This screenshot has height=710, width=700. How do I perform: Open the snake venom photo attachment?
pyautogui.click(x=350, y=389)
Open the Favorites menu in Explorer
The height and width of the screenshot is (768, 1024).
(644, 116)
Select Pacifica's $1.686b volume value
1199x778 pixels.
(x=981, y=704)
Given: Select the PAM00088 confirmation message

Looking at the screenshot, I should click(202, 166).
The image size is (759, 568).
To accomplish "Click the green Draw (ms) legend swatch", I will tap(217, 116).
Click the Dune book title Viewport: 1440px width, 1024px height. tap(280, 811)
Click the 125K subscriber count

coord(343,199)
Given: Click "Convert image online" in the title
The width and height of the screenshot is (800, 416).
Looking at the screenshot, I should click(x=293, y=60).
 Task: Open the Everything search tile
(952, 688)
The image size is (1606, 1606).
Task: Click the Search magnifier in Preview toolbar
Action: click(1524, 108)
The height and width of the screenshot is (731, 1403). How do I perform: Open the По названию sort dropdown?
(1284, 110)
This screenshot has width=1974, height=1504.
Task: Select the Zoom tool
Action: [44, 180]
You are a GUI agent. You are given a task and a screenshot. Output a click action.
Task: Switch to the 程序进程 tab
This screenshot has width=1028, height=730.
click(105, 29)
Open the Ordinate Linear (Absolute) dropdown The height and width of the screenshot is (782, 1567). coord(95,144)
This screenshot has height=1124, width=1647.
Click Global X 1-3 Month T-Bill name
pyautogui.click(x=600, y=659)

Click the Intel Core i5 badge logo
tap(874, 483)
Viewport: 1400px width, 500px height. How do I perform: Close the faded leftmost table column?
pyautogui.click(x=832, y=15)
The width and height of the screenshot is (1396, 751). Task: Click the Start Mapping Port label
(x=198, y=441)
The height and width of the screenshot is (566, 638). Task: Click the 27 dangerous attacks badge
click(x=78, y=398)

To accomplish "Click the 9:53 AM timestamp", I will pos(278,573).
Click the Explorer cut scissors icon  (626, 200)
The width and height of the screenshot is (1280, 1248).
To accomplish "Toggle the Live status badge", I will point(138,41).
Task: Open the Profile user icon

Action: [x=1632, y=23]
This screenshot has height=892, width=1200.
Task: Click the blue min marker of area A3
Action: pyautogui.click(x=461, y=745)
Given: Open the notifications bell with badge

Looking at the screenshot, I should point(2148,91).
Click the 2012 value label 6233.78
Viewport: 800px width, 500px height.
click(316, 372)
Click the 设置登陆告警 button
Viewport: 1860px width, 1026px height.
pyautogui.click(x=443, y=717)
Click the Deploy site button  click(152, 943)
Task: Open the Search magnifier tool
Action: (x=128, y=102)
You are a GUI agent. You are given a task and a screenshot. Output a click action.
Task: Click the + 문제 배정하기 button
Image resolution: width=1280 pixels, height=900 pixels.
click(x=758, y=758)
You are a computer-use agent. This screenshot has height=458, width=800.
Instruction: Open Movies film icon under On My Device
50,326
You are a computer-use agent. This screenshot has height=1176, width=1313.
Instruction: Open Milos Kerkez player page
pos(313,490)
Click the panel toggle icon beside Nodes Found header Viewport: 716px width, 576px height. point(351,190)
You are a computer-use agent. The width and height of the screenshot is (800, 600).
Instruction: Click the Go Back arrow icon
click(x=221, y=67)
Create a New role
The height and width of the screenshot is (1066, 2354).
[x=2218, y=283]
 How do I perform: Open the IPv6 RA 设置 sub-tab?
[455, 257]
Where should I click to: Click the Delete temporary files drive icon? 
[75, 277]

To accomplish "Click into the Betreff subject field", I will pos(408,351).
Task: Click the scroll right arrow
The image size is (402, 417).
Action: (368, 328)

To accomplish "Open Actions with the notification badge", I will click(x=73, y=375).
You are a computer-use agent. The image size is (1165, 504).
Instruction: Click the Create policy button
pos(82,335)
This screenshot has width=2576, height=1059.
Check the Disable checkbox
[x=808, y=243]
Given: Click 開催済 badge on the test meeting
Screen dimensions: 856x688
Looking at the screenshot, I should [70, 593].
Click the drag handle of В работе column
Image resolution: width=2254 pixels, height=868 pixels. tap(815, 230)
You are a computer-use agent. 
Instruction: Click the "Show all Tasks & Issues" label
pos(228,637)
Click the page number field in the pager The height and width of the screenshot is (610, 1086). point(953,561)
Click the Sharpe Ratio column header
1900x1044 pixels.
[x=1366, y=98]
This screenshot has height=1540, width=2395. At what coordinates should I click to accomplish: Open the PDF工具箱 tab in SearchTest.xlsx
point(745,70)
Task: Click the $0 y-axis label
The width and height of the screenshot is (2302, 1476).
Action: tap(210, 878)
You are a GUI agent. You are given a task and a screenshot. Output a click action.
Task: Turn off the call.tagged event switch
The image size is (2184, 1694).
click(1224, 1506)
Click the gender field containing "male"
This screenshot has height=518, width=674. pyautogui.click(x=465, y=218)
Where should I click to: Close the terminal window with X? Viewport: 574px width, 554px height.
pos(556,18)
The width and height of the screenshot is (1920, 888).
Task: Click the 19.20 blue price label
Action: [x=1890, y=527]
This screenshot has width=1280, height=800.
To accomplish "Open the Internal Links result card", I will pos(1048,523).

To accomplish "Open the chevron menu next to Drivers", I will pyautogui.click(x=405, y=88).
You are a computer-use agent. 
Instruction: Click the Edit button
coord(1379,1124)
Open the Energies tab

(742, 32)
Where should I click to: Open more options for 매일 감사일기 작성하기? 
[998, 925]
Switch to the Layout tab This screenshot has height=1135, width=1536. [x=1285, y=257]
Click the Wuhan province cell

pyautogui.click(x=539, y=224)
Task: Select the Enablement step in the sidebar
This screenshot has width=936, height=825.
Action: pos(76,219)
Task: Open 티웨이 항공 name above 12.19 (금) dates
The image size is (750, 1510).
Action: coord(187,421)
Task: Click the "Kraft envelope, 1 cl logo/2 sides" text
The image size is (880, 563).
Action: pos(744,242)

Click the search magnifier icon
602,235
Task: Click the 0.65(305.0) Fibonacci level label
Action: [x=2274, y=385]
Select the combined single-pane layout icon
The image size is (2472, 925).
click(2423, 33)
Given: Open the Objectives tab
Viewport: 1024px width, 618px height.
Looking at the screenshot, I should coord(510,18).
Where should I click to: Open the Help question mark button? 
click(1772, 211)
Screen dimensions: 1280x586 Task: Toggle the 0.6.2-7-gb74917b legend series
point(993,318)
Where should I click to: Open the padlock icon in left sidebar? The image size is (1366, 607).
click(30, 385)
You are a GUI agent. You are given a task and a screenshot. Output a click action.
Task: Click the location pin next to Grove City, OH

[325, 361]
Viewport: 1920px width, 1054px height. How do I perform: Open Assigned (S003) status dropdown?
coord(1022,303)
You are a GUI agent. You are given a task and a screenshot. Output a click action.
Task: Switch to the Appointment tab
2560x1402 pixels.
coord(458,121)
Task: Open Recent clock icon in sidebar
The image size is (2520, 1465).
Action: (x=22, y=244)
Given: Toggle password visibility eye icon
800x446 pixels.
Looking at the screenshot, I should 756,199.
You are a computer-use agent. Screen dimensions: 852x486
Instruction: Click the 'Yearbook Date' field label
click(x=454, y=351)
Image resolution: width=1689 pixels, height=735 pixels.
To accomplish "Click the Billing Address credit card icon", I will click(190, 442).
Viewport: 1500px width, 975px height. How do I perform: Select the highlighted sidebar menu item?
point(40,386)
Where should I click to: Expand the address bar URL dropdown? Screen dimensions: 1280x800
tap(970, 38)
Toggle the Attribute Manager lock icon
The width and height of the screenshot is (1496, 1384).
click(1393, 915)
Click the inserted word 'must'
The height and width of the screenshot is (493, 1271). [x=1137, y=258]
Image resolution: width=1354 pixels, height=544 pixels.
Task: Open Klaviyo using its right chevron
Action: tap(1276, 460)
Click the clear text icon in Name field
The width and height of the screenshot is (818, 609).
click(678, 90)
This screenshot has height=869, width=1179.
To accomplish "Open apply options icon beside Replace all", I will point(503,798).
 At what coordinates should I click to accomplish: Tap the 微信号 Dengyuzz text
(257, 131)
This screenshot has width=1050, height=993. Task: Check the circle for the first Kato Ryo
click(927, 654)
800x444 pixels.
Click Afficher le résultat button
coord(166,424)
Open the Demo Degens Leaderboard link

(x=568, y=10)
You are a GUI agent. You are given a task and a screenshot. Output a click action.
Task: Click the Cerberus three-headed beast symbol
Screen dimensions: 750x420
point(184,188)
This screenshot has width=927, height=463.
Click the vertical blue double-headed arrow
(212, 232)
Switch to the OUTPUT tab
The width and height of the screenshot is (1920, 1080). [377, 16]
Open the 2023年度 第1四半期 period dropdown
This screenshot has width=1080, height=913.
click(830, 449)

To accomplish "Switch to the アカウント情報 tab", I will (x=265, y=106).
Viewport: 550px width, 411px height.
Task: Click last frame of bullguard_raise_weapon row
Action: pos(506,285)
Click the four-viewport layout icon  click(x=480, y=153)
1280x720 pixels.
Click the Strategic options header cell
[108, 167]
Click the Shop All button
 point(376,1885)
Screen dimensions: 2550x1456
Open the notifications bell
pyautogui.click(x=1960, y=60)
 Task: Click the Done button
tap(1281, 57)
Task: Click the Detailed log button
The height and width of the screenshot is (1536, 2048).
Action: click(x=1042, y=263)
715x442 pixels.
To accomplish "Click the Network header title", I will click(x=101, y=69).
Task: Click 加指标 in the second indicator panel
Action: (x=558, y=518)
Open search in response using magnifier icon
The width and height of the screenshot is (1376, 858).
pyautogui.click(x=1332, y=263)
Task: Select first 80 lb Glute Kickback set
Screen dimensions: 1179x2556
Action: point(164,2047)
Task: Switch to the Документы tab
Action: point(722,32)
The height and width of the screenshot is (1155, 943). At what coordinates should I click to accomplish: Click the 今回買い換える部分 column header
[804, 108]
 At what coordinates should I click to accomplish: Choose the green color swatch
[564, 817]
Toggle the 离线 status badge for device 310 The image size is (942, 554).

::::

PERINTAH TUGAS: Tuliskan kembali baris-baris dalam rekaman di atas persis sama, mulai dari baris yang memuat "Task: Select the Enablement" sampai dengan baris yang memuat "Action: (x=22, y=244)", termasuk kedua baris tersebut.

HASIL LATIHAN:
Task: Select the Enablement step in the sidebar
This screenshot has width=936, height=825.
Action: pos(76,219)
Task: Open 티웨이 항공 name above 12.19 (금) dates
The image size is (750, 1510).
Action: coord(187,421)
Task: Click the "Kraft envelope, 1 cl logo/2 sides" text
The image size is (880, 563).
Action: pos(744,242)

Click the search magnifier icon
602,235
Task: Click the 0.65(305.0) Fibonacci level label
Action: [x=2274, y=385]
Select the combined single-pane layout icon
The image size is (2472, 925).
click(2423, 33)
Given: Open the Objectives tab
Viewport: 1024px width, 618px height.
Looking at the screenshot, I should coord(510,18).
Where should I click to: Open the Help question mark button? 
click(1772, 211)
Screen dimensions: 1280x586 Task: Toggle the 0.6.2-7-gb74917b legend series
point(993,318)
Where should I click to: Open the padlock icon in left sidebar? The image size is (1366, 607).
click(30, 385)
You are a GUI agent. You are given a task and a screenshot. Output a click action.
Task: Click the location pin next to Grove City, OH

[325, 361]
Viewport: 1920px width, 1054px height. How do I perform: Open Assigned (S003) status dropdown?
coord(1022,303)
You are a GUI agent. You are given a task and a screenshot. Output a click action.
Task: Switch to the Appointment tab
2560x1402 pixels.
coord(458,121)
Task: Open Recent clock icon in sidebar
The image size is (2520, 1465).
Action: (x=22, y=244)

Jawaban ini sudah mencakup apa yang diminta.